Lets assume our model looks like that, it will get its primary key field
automatically:

    class DemoModel(models.Model):
        title = models.CharField(max_length=255)
        foo = models.CharField(max_length=3)

Let's create two instances:
    
    first_model = DemoModel.objects.create(title="first model", foo="bar")
    second_model = DemoModel.objects.create(title="second model", foo="baz") 
    
Those two models need to be serialized to a dojo data compatible format:
    
    from dojoserializer import serialize
    all_demo_models = DemoModels.objects.all()
    json_data = serialize(all_demo_models) 
    
The serialize method takes a model instance, a collection of model instances
or a queryset (like here) and returns the following representation:

01    {}&&
02    {
03       "numRows":2,
04       "items":[
05          {
06             "id":1
07             "title":"first model",
08             "foo":"bar",
09             "_pk":1,
10             "_unicode":"DemoModel object"
11          },
12          {
13             "id":2,
14             "title":"second model",
15             "foo":"baz",
16             "_pk":2,
17             "_unicode":"DemoModel object"
18          }
19       ],
20       "identifier":"_pk",
21       "label":"_unicode"
22    }

The prefix {}&& in line 1 is used to prevent JSON hijacking, Dojo understands 
that. In lines 6-8 and 13-15 you see the expected fields 'id', 'title' and
'foo'. To have a generic way to get a string representation and a unique 
identifier of a model, the serializer method adds the fields '_pk' and 
'_unicode'. To save a bit of data, you can exclude the field 'id' by 
populating the exclude_fields tuple:

    json_data = serialize(all_demo_models, exclude_fields=('id',))
    
Lines 6 and 13 are missing now. There is also a 'fields'-tuple that you can
set to define a set of fields to serialize. To get the same result as with
exclude fields earlier, we set the fields to serialize 'title' and 'foo' only:

    json_data = serialize(all_demo_models, fields=('title', 'foo',))

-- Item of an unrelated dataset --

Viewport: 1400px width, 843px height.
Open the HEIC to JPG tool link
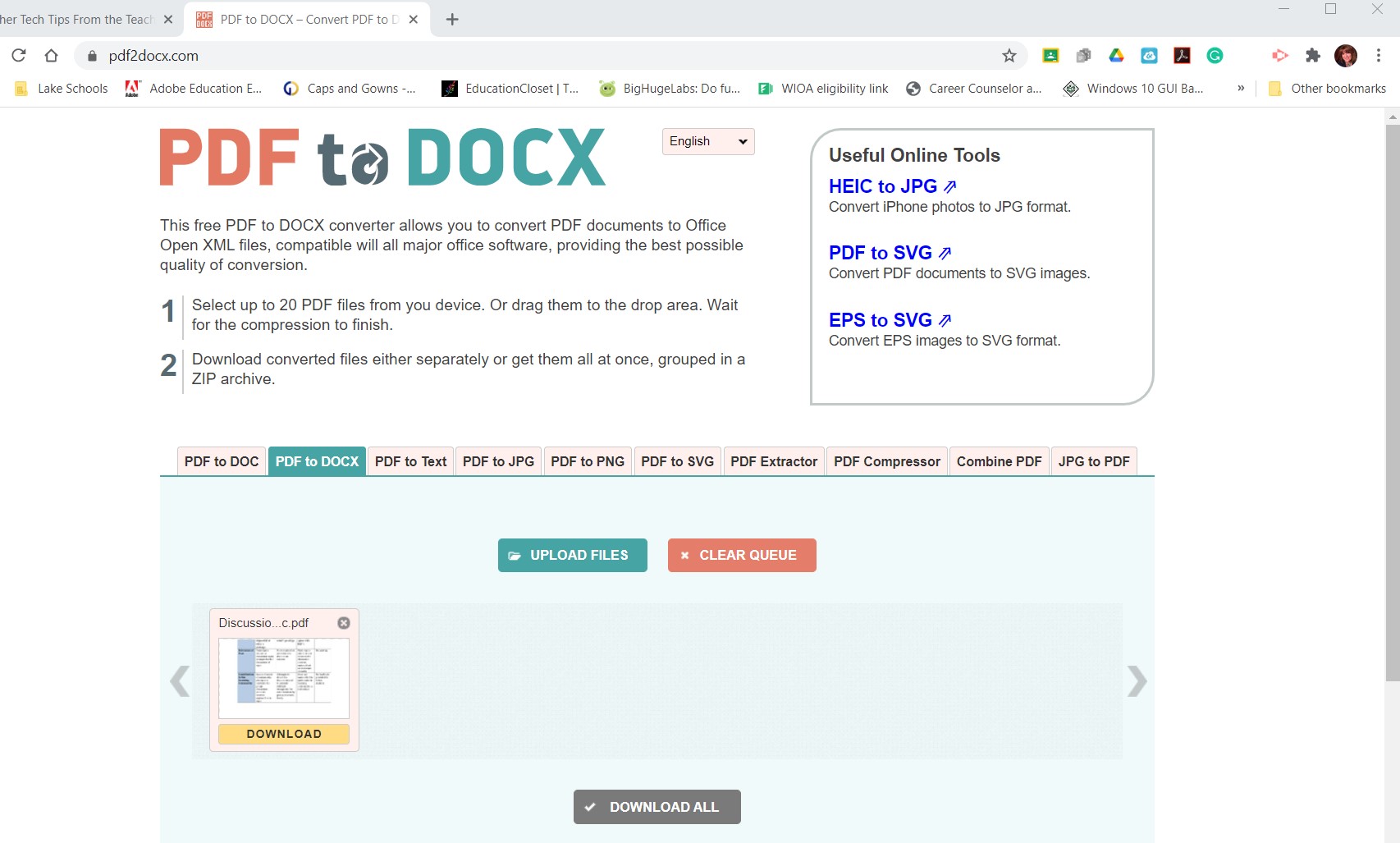[x=883, y=186]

Lines 6 and 13 are also missing. 

You're also able to add two additional fields '_app_label' and '_model_name'
to your serialized objects by calling the serialize method with the argument
'add_model_info=True'.




To help you writing views that expose your models to dojo, you can use
dojoserializer.DojoDataJSONResponse with exactly the same arguments like the
serialize method takes. But instead of a string it returns a HTTPResponse 
objects with the headers set to prevent caching.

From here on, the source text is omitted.